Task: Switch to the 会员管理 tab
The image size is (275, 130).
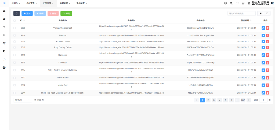Action: (30, 3)
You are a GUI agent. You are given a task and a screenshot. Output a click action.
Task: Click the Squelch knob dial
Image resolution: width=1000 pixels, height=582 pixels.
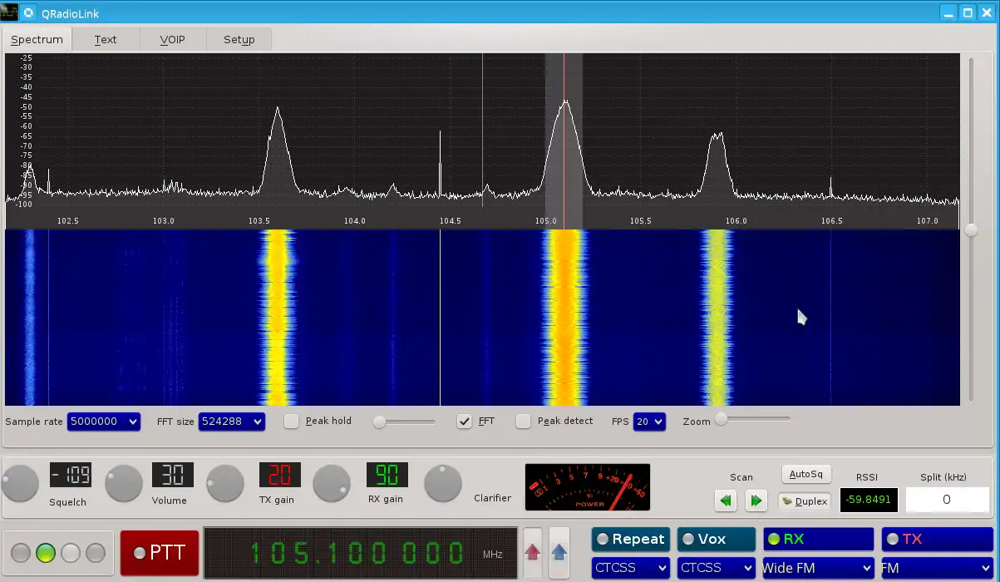20,483
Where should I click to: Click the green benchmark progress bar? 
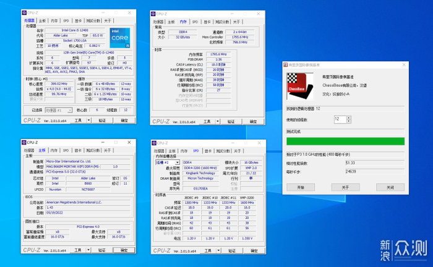[345, 142]
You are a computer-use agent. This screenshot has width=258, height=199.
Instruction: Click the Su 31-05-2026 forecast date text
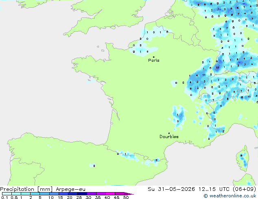pos(171,189)
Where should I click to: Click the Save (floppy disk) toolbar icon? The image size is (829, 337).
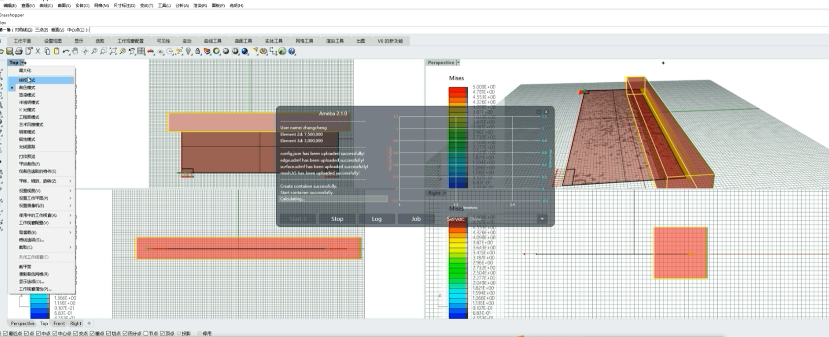[9, 51]
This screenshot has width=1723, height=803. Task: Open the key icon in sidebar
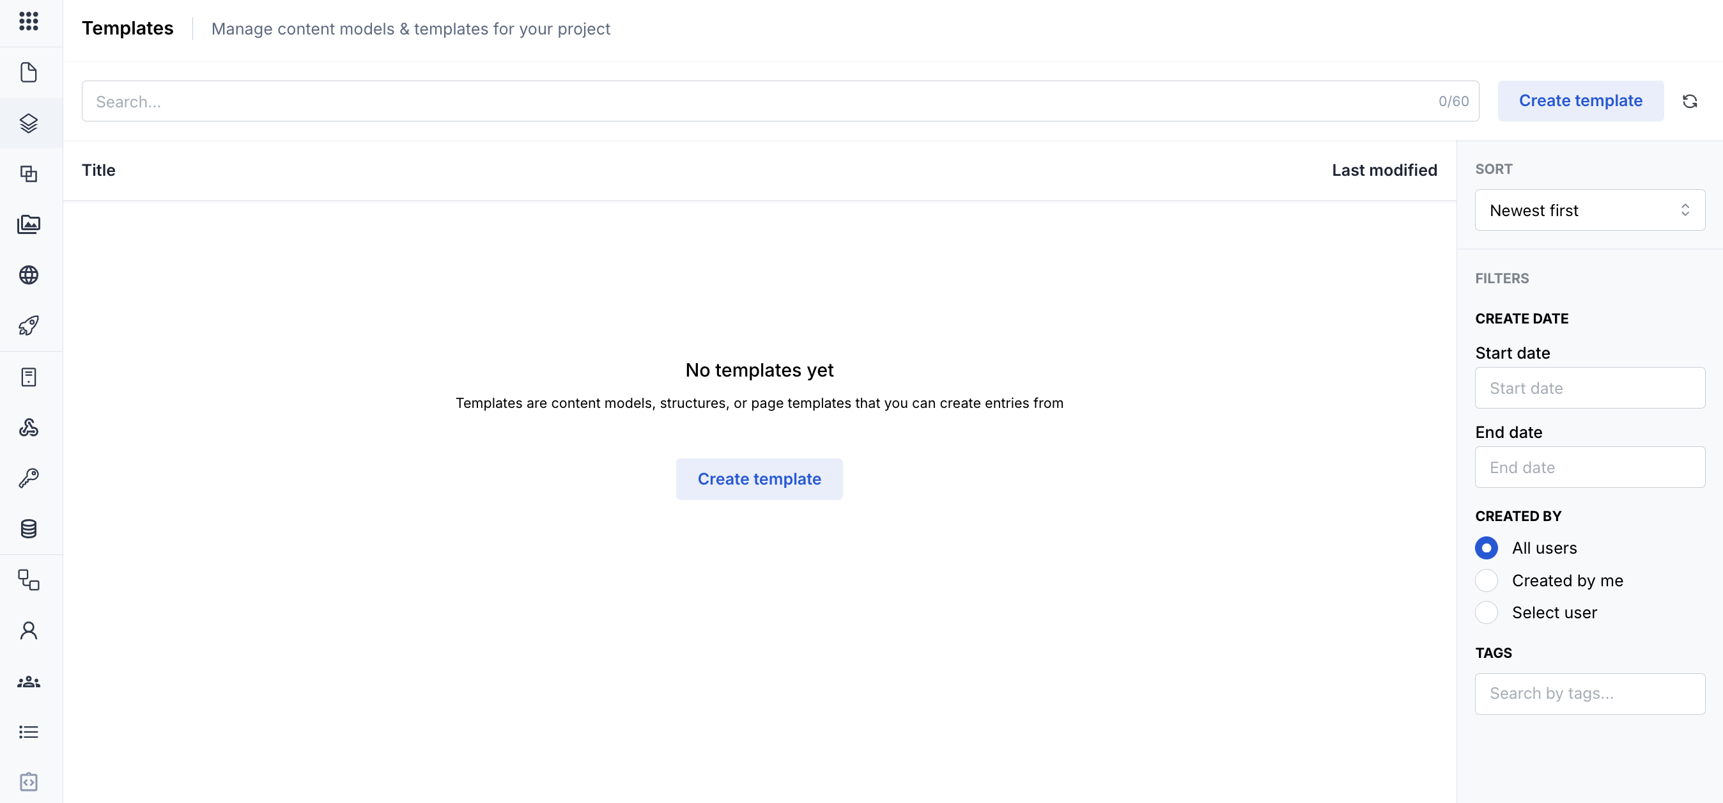tap(29, 478)
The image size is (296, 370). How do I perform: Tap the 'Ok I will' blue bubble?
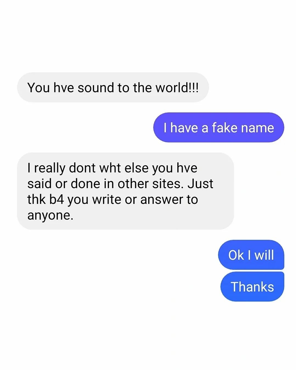(x=251, y=255)
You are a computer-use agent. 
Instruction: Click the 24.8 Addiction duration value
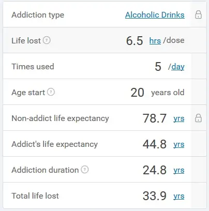coord(155,170)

▸ INSTRUCTIONS TO FOLLOW
Restate each entry word for word; pictures stay out of the copy.

▸ ANSWER BELOW
Task: Switch to the 会员管理 tab
The image size is (275, 130).
Action: (30, 3)
You are a GUI agent. You are given a task and a screenshot. Output a click action.
Task: Click the Squelch knob dial
Image resolution: width=1000 pixels, height=582 pixels.
20,483
Where should I click to: Click the green benchmark progress bar? 
[345, 142]
You are a computer-use agent. This screenshot has width=258, height=199.
Instruction: Click the Su 31-05-2026 forecast date text
pos(171,189)
Where should I click to: Click the Save (floppy disk) toolbar icon? The image size is (829, 337).
[9, 51]
This screenshot has width=1723, height=803. Task: Open the key icon in sidebar
tap(29, 478)
The image size is (296, 370). How do I perform: Tap the 'Ok I will' blue bubble?
(x=251, y=255)
You are a computer-use agent. 
Instruction: Click the 24.8 Addiction duration value
coord(155,170)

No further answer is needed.